- What to work on: Return every line of the entries below unchanged, character for character.

|---|

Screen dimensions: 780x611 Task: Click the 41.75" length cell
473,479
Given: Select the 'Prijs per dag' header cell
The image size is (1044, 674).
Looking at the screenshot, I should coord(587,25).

|---|

- Final result:
Screen dimensions: 780x611 Task: Click the 41.75" length cell
473,479
Given: Select the 'Prijs per dag' header cell
The image size is (1044, 674).
Looking at the screenshot, I should coord(587,25).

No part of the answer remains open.